Activists Demand Greater Rights for Native Languages of Kabardino-Balkaria

Publication: North Caucasus Weekly Volume: 15 Issue: 6

Civil activists in Kabardino-Balkaria have launched a campaign to improve the status of the regional languages of the Kabardins (a.k.a. Circassians) and the Balkars. The activists say that with the republican parliament in the process of adopting new legislation about languages, it has ignored many proposals from the local intelligentsia. “In breach of the direct constitutional norms of the Russian Federation and the Kabardino-Balkarian Republic, the Kabardin and Balkar languages have long been excluded from the main areas of Kabardino-Balkarian society’s life,” the appeal said. Many people in the republic appear to be concerned about the increasing encroachment of the Russian language and limited rights of the regional languages. UNESCO has included both languages, Kabardin and Balkar, among the world’s “disappearing” languages (

One of the organizers of the campaign, the head of the organization Kabardian Congress, Muazin Khachetlov, told the Kavkazsky Uzel (Caucasian Knot) website: “I finished school in 1955. We were taught school subjects in our mother tongue until the fourth grade. We had the Russian language as a discipline, while all disciplines were taught in our mother tongue. Now the language of instruction is Russian and there is only a class of mother tongue. This is extremely little for retaining our languages. We insist that the upbringing and education of children in kindergarten and first grade be in Kabardin in the Kabardin villages and in Balkar in the Balkar ones. Currently, the language of instruction starting from the age of two is in Russian” (

Article 72 of the constitution of Kabardino-Balkaria indeed declares that Kabardin, Balkar and Russian are all state languages of the republic. The Kabardino-Balkarian Republic officially takes responsibility for “providing equal rights of state languages for retention, usage, development and improvement” and mandates that “the state languages of the Kabardino-Balkarian Republic are used on an equal basis by government authorities, municipal authorities and public offices of the Kabardino-Balkarian Republic” (

In reality, of course, neither Kabardin nor Balkar are used in public offices, as both are supplanted by Russian. Although both minority tongues are still fairly widely used as spoken languages. While the official policies of the Russian Federation still declare support for minority languages, Moscow has gradually restricted the areas of public life where regional languages can be used. In particular, the new legislation on education in public schools that was adopted in 2012–2013 pushed for giving the Russian language the status of a mandatory language and the regional languages as electives, which essentially made their study less desirable for parents. The issue with minority languages is part of the general trend in a culturally highly diverse country that regards cultural diversity not as an asset, but rather as a security threat to national unity.

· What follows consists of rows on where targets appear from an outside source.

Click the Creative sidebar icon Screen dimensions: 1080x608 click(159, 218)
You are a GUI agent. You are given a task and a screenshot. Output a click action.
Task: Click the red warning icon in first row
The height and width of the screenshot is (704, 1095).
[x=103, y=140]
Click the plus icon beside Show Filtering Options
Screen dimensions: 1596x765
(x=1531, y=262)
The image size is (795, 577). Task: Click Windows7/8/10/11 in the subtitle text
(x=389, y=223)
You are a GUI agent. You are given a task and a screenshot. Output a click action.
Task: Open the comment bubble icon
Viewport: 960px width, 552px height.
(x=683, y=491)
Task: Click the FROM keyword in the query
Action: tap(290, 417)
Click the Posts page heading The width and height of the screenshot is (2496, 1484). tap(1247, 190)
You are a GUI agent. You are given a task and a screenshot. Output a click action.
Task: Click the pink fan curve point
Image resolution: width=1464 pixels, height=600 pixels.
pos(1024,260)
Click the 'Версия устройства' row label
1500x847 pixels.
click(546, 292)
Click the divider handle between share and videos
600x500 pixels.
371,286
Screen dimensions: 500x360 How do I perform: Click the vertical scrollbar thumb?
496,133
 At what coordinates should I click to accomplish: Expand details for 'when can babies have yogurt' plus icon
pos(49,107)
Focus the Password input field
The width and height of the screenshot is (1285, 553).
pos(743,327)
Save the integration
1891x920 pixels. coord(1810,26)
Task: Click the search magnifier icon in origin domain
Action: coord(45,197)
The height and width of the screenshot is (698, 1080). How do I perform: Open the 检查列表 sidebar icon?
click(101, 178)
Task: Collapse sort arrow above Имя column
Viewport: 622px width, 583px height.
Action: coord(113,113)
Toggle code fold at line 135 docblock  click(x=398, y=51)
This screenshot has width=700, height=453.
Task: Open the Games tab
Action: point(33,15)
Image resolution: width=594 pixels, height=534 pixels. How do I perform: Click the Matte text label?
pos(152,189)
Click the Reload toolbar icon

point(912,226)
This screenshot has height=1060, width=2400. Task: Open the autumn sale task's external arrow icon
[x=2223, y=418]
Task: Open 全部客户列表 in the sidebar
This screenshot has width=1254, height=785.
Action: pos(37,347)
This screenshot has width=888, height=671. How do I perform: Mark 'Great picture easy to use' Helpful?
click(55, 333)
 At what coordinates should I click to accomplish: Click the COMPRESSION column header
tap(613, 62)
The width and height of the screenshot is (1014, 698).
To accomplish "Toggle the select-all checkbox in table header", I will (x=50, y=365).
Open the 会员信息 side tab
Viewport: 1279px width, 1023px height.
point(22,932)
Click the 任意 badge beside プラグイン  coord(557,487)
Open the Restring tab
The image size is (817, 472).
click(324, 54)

The Circassian language issue is amplified by political cleavages. The Kabardins comprise the majority of the Kabardino-Balkarian population. The Cherkess, who also speak Circassian, live in neighboring Karachaevo-Cherkessia, where they are in a minority. Circassian-speaking Adygeans live in Adygea and a handful of Circassian-speaking Shapsugs live in Krasnodar region. So, essentially the same group of people—Circassians—is divided among four neighboring regions of Russia and only in one of them, Kabardino-Balkaria, do they comprise a majority. Some Circassians believe that Moscow intentionally divided their people among several regions to disempower them politically and accelerate their assimilation.  

Many Circassian activists tried to draw the attention of the world community to their problems in the North Caucasus at the time of the Winter Olympics in nearby Sochi, but with limited success. Circassians populated the area around Sochi in the 19th century, but were expelled from their homeland after the Russian conquest. The Russian government failed to provide much compensation to the Circassians and even did not include a Circassian cultural element in the opening ceremony of the Sochi Olympics.

Moreover, the authorities cracked down on Circassian protesters in the North Caucasus. On February 7, the first day of the Sochi Olympics, a small group of Circassians staged a peaceful protest in Nalchik. The protesters were violently dispersed, and some of them were arrested and allegedly tortured. One of them, Andzor Akhokhov, complained publicly about his treatment in police custody and was reportedly subsequently threatened by police (

The work of the Circassian activists was not entirely in vain. Russia allowed scores of Syrian Circassians to immigrate to their historical homeland in the North Caucasus, escaping the civil war in Syria. However, this effort was relatively small in scope and halfhearted: only about 1,000 Circassians were resettled in the North Caucasus, primarily in Kabardino-Balkaria and Adygea. The Circassian diaspora in Syria is estimated to number approximately 100,000. One of the Syrian refugees was present at the Circassian protests in Nalchik on February 7, and the authorities there decided to deport him back to Syria, even though he tried to prove he was only a bystander. The Supreme Court of Kabardino-Balkaria eventually overturned the decision of the lower court to deport him, showing that Circassian activists there have had some impact (

While Circassian activists failed to win many concessions from Russia, the campaign connected with the Sochi Olympics raised Circassian national self-consciousness. This activism now appears to be taking other forms, including the demand for greater language rights for the Circassians and other minorities in the region.